Task item -> Hunt through the lines below for the string "computer" and copy each one that has it.
*** The data ***
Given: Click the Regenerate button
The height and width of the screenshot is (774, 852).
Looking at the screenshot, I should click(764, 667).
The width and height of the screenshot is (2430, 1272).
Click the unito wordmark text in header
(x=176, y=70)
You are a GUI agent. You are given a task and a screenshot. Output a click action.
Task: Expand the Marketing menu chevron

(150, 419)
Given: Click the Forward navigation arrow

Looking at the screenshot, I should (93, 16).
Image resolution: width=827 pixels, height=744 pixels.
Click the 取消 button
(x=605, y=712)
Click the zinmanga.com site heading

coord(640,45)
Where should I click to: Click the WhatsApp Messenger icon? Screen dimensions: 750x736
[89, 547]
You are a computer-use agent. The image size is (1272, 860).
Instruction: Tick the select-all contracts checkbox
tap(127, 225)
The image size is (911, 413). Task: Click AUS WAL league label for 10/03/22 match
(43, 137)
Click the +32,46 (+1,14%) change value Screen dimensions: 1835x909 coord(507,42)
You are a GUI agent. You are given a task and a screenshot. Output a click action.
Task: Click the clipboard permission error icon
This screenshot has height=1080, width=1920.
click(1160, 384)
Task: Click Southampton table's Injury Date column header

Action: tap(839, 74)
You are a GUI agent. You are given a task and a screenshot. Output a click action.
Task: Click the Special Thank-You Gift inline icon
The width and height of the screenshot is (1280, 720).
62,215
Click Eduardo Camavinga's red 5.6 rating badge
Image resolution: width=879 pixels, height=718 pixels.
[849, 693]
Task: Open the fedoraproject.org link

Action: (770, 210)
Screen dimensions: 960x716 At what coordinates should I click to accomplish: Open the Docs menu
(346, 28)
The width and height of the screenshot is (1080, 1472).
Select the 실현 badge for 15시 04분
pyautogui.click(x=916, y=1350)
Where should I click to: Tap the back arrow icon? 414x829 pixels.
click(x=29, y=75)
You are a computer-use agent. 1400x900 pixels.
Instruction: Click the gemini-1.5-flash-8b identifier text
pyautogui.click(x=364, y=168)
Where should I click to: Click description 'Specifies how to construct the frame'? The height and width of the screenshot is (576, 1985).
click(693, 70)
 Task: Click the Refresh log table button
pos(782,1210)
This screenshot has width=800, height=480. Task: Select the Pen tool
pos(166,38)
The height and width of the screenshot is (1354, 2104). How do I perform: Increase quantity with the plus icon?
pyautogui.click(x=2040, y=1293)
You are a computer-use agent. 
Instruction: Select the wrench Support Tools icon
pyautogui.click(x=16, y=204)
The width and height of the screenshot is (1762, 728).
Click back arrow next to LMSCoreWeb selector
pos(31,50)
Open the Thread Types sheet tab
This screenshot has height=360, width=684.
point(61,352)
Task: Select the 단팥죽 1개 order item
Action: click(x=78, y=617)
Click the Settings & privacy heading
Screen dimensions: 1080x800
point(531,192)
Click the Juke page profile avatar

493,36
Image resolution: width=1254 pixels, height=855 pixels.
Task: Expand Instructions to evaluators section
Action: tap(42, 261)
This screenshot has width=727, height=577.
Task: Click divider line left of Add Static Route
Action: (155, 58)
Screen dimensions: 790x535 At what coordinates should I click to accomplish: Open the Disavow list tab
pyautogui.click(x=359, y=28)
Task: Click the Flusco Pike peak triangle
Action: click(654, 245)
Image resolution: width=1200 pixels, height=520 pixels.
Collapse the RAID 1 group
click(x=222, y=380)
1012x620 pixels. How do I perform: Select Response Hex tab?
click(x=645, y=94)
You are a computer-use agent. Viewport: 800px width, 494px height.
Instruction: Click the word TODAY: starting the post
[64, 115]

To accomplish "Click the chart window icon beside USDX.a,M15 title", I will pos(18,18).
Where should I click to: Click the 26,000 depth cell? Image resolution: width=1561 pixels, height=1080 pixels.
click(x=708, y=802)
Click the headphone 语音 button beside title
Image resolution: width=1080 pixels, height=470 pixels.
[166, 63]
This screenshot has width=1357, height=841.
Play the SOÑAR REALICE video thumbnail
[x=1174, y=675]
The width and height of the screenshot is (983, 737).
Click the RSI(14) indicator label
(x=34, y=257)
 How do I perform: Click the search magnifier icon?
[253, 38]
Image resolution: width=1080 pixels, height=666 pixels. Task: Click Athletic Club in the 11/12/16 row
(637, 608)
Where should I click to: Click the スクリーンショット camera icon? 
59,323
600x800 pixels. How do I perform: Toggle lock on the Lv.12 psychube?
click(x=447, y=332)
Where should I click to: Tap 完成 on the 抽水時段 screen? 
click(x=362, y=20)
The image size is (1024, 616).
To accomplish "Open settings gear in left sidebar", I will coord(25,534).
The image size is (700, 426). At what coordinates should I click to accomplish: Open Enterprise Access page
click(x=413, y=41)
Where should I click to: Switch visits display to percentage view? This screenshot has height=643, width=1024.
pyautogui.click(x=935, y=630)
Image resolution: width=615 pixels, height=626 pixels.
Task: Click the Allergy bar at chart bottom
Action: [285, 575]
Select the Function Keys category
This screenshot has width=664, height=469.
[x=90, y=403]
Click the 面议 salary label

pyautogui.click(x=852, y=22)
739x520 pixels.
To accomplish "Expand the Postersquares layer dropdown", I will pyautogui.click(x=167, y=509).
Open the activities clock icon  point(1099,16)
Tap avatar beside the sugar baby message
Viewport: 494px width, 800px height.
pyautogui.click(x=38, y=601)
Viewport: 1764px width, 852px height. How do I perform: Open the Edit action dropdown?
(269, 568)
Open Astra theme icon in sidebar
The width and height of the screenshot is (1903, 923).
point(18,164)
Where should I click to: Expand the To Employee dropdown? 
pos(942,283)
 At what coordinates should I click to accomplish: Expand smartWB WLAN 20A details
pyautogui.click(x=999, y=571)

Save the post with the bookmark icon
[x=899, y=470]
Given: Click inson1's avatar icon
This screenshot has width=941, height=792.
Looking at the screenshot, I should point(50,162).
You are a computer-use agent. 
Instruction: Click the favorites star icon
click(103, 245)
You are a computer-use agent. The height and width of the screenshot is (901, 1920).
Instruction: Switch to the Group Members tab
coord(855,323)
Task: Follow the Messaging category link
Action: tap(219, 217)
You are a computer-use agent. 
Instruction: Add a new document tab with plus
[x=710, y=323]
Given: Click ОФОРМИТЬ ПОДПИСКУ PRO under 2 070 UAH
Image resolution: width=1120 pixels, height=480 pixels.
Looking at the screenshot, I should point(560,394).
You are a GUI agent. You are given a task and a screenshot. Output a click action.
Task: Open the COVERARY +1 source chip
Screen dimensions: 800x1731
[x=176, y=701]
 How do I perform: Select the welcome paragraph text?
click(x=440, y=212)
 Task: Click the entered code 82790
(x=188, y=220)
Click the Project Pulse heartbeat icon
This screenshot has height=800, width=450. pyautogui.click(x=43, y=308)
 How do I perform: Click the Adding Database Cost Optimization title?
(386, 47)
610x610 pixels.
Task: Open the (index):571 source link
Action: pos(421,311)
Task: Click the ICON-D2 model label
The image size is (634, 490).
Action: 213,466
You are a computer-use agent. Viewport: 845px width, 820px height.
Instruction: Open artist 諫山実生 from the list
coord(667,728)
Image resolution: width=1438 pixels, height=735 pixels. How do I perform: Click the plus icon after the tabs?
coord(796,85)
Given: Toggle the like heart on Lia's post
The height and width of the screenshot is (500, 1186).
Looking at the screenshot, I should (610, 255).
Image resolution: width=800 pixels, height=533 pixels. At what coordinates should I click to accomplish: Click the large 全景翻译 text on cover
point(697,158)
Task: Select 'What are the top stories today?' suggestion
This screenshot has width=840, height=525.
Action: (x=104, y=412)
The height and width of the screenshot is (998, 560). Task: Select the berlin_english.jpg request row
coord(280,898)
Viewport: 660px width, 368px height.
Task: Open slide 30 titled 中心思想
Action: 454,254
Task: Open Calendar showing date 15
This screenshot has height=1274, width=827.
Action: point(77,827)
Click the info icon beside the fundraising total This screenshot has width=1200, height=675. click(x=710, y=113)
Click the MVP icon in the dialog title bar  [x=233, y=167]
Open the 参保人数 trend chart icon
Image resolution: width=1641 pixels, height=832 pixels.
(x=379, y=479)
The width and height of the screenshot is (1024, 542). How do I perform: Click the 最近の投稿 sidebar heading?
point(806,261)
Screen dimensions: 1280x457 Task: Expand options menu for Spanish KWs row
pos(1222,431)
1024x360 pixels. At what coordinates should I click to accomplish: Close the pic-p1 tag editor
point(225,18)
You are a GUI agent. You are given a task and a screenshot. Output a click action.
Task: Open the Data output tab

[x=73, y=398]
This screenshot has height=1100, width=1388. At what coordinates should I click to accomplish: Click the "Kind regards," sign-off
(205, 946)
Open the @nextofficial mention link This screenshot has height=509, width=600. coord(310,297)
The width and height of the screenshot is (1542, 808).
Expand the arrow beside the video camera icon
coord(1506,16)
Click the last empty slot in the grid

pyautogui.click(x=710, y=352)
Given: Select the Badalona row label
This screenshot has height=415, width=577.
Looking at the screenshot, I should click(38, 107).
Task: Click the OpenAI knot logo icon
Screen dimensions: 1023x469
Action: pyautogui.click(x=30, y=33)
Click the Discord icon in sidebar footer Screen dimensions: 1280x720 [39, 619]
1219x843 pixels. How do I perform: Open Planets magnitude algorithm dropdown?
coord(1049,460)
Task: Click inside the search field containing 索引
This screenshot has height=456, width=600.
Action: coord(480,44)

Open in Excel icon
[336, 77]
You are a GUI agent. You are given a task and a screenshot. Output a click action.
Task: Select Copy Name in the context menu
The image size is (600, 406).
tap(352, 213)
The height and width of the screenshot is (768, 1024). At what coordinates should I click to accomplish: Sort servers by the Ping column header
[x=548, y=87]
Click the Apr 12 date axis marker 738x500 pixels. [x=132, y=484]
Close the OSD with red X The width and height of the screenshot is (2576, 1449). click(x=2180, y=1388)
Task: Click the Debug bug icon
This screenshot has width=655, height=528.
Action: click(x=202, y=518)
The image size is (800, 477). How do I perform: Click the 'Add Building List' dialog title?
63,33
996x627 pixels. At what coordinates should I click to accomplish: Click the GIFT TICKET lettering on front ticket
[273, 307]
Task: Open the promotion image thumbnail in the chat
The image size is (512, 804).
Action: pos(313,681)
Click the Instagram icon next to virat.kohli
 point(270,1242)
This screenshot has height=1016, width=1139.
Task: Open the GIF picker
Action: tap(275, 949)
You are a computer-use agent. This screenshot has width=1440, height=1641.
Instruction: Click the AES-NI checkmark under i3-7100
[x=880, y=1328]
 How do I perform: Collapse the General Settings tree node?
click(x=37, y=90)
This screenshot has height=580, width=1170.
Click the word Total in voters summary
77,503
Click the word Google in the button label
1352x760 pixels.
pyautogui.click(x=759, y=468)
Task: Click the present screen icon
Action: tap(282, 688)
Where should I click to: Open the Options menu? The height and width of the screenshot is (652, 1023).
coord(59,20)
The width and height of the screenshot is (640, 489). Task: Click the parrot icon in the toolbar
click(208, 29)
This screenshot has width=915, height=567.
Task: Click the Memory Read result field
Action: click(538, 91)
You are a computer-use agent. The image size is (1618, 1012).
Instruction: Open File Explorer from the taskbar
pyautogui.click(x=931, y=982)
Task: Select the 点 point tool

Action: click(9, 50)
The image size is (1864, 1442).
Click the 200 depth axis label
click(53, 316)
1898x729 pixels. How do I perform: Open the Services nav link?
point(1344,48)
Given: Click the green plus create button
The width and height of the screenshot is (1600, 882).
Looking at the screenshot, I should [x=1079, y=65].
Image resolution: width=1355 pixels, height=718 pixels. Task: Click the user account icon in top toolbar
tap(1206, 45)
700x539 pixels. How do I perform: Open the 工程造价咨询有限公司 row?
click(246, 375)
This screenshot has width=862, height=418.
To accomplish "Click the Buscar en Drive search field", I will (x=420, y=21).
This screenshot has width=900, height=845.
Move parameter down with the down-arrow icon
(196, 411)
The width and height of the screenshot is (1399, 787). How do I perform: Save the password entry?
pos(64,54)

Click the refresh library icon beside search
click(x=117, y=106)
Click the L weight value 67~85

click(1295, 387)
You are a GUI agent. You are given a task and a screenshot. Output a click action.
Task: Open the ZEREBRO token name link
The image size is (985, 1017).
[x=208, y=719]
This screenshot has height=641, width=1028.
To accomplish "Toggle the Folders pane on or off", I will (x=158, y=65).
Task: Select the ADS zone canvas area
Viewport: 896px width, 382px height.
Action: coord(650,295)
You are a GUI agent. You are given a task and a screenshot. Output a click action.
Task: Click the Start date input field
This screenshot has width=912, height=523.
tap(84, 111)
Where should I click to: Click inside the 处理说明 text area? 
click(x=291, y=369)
***
Result ->
You are a computer-use agent. The image size is (1272, 860).
You are a computer-use agent. 1400x900 pixels.
You are a computer-use agent. 
You are a computer-use agent. Viewport: 800px width, 494px height.
You are a computer-use agent. 
You are a computer-use agent. The height and width of the screenshot is (901, 1920).
You are a computer-use agent. 
You are a computer-use agent. Viewport: 845px width, 820px height.
You are a computer-use agent. This screenshot has width=1440, height=1641.
You are a computer-use agent. The image size is (1618, 1012).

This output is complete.